という書き出しが衒いのないとてもいいリズムの文章で自然に入り込めたのだった。すごくいいな、自分もまた小説を書きたいと思わせてくれるような文章ばかりでこの一編は構成されており、誰にでも勧めたくなる短編だった。

 「雪」というと静かさや香りのなさや停滞を思い浮かべるが、私が好きだったのは雪おろしを中心に描きつつ、風呂屋の臭い湯船やドブに流された汚物や雪の中で発生すると大事になる火災の、人々や語り手の心配のなかにある炎など、強い匂いを喚起するものが多く出てくるところで、音の面で言えばやはり男たちの雪おろしを指揮する女の子の声は耳に残る。(ちなみに今年の金沢は暖冬で雪が少ないという話ばかり職場で耳にする。)

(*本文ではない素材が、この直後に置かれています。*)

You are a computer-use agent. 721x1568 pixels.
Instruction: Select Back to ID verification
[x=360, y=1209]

 読中、異物のように紙面から目に残るのは、語り手の同僚が酔っ払って語り手を道で見かけるというくだりで、私も語り手とともによくわからなくなって、そこが屋根の上の重い雪のように小説の重くごつごつしたもののように感じられて楽しかった。この短編を紹介してくれた東條さんのブログによればこういった分身のモチーフは古井作品において反復されているようだ。教えてくれてありがとうございます。

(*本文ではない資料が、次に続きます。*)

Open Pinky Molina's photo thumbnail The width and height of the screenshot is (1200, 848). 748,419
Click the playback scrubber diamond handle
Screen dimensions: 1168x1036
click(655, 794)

 私が好きだった一節のひとつ:「雪の重みの下でひっそりと憎しみの感情に耽けるのは、奇妙に快いものだった。」

 

 

 以上の感想は連投したツイートを多少書き直して貼り付けたものだが、自分はちゃんと小説を読んでまとまった感想を書けるんだなあとちょっと安心する。意外に思われるかもしれませんが、おそらく私は他の人と同じように気軽に小説というものをさっぱり読めないのですよ。

 

1月19日 (金)

 酒を飲まない金曜とか何年ぶりだかわからない。

「ノンアルビールがまずくて家の柱かじってる」 

 午後7時11分

 

1月20日 (土)

 名古屋に出張。朝、ちょっとしたトラブルがあったのだが、イチから説明すると疲れてしまうので、あとから加筆したいと思う。あー疲れた。でもいい一日だった。

 

1月21日 (日)

 昼は近所の町中華でチャーハン。ここのチャーハンはうまい。遠出した次の日はこういうものを食べなきゃね。ちなみに昨日は名古屋らしいものをほとんどエンジョイすることはできなかった。夕方近く、りさこさんが金沢に遊びに来てくれたので迎えに行く。バスのICカードを作らせた。腹はすっかり治ったし、薬もぜんぶ飲み終わったので、体にながしこむ酒のなんとうまいことよ。

 

1月22日 (月)

 夜、いつもの居酒屋に行く。能登牛と能登豚の串焼きメニューが追加されていたのでさっそく注文する。

 

1月23日 (火)

 この週の火曜、水曜、木曜はだいたい同じような日々で、火曜の夜から大雪が降って、県には警報も出た。火曜の昼間から今度は風邪をひいてしまい、頭やら顔面が重たくてたいへんだった。腹痛よりも風邪のほうがやはり、全体的な元気は損なわれるなあと思う。ココアを買って夜に飲んだけどお湯に溶かしてもやっぱりたいしておいしくねえ。肉豆腐やらそぼろ大根やらあたたかくておいしいものを自炊して静養する。だけどこういうときにむしろ勉強がはかどったりしてそれはすごくいい。

 

1月26日 (金)

 『八月の光』読書会。ジョアナ・バーデンの館の大火事や、リーナをめぐるバイロン・バンチとハイタワーの長い対話など。読書会のなかで言えなかったことを思い出してみるなら、「白人の女が死んだということは、黒人がかかわっているはずだ=かかわっていてほしい」という南部人の自意識をフォークナーが書いていることの指摘が面白かった。とあるくだりにおいてフォークナーはby a negroとby Negroという面白い書き分け方をしているが、ここについてもう少し検討してみたい。それにしてもハイタワーと会話しているバイロン・バンチは場末の居酒屋でうじうじと恋バナを聞いてもらっている後輩くんのようでいじましい。ハイタワーのほうについても、バイロンが家を去ったあとに(やれやれあの若造は)というふうに肩をさげるようなくだりが書き込まれており、このコンビはなかなか好きである。読書会後、(それ小説のネタにいただけないかな)と思ってしまうような話をうかがう。私はひたすら職場の話。

 

 

 

 

「同僚が昨日言っていた「文章を書いていると元気が出てくる」とは、名言である。まあそれもそうだし最近はちょっと集中して本が読めるだけでスゲーッ 生きてる、これがオレの本当の姿だ... ってなるわ。」